At a Jan. 21 Taos Municipal Schools Board of Education meeting, Associate Superintendent Bruneda Modebon presented the district’s TESR report and outlined uneven outcomes for Native American students.

Modebon said reading proficiency for Native students in Taos Municipal Schools was 40%, compared with a 30% statewide figure for Native students, and that reading scores had increased about 5% from the previous year. Math proficiency for Taos students was reported at 17% (New Mexico’s comparable rate for Native students was 15%), while science showed a larger lead for the district at 34% versus 23% statewide.

But Modebon told the board the most worrisome figure was the four‑year graduation rate for the 2023–24 cohort, which fell to 51% after reaching 84% the year before. She said the drop is linked to a cohort that experienced high school during the COVID‑19 pandemic, student transfers to other districts and challenges in state tracking of transfer and alternate‑path graduates. “Our 5‑year graduation cohort is at 85 percent,” Modebon said, describing outreach and recovery work to re‑engage students who delayed or left traditional four‑year paths.

Modebon credited improvements in literacy to the district’s multi‑year CLSC literacy grant, district literacy coaches and a change in early‑learning curriculum. To address math outcomes she described a planned districtwide math adoption to replace multiple previous programs and deployment of math interventionists and a six‑year intervention cohort.

The presentation stressed the role of Indian education funding streams and local supports: Modebon listed formula grants, the state Indian Education Act grants and district operational funds dedicated to liaison and tutor positions.
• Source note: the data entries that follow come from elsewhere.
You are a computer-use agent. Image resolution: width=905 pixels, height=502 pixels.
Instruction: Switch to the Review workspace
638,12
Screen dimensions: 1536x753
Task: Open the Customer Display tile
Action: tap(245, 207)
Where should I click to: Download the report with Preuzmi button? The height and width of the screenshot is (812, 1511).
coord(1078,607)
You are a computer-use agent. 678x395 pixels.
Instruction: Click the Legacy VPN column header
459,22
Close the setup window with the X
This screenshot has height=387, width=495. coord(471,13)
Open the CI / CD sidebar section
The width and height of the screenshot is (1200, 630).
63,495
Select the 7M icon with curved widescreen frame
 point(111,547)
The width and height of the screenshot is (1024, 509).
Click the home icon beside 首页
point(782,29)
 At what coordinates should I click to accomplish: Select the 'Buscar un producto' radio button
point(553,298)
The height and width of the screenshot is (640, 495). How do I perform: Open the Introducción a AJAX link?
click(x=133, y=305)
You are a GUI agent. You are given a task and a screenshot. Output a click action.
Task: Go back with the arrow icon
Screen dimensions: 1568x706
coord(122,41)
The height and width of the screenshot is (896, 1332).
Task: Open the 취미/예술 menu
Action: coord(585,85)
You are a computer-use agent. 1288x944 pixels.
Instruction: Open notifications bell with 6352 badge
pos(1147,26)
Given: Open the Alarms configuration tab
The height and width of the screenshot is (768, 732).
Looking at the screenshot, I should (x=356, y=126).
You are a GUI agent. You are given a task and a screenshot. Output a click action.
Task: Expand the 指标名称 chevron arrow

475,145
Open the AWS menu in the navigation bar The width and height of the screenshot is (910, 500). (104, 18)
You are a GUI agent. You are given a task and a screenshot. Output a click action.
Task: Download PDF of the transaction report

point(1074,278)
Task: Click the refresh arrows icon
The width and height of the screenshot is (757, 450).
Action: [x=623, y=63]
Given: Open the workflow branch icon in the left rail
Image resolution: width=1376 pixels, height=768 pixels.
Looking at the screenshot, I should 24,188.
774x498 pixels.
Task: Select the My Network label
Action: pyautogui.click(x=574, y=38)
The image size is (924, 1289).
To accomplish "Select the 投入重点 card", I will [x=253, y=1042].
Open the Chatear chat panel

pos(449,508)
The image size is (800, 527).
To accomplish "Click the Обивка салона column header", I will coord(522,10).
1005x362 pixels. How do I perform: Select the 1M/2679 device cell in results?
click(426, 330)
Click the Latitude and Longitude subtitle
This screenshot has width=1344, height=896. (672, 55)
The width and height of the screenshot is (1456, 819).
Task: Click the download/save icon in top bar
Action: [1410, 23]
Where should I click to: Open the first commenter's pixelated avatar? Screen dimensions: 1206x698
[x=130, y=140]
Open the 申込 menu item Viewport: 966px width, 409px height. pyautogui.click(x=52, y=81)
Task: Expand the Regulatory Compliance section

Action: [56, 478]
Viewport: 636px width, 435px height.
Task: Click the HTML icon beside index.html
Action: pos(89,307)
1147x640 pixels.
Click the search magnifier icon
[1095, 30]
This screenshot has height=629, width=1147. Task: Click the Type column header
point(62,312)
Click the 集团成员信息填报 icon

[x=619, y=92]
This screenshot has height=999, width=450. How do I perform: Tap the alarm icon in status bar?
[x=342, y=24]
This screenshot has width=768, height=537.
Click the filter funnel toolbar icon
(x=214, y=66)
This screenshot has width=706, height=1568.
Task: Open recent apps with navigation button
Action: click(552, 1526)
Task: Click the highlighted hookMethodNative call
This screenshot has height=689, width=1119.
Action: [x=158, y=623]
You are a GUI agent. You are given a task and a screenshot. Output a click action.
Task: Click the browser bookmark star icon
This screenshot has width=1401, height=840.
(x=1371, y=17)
She also described outreach efforts—home visits, transportation assistance and internships—by liaison staff to reduce chronic absenteeism and re‑connect students to graduation pathways.

Board members pressed for school‑level absenteeism breakdowns and more historical, comparable data. Modebon said the state’s change in assessment and data reporting complicates direct year‑to‑year comparisons and that the district is developing its own tracking system to follow transfers and alternate graduation completions before reporting to the Public Education Department.

The board and tribal representatives discussed expanded collaboration: Gabriel Romero read a statement of tribal priorities including land and water protection, housing and youth opportunities, and Modebon said the district will continue biannual meetings with Taos Pueblo and hold joint events such as an end‑of‑year Native student celebration and coordinated IEC parent meetings to boost engagement.

The presentation ended with administrators committing to provide board members more disaggregated attendance and graduation tracking at the next campus report.

The board did not take a formal vote related to the TESR presentation; the session concluded with questions and follow‑up requests.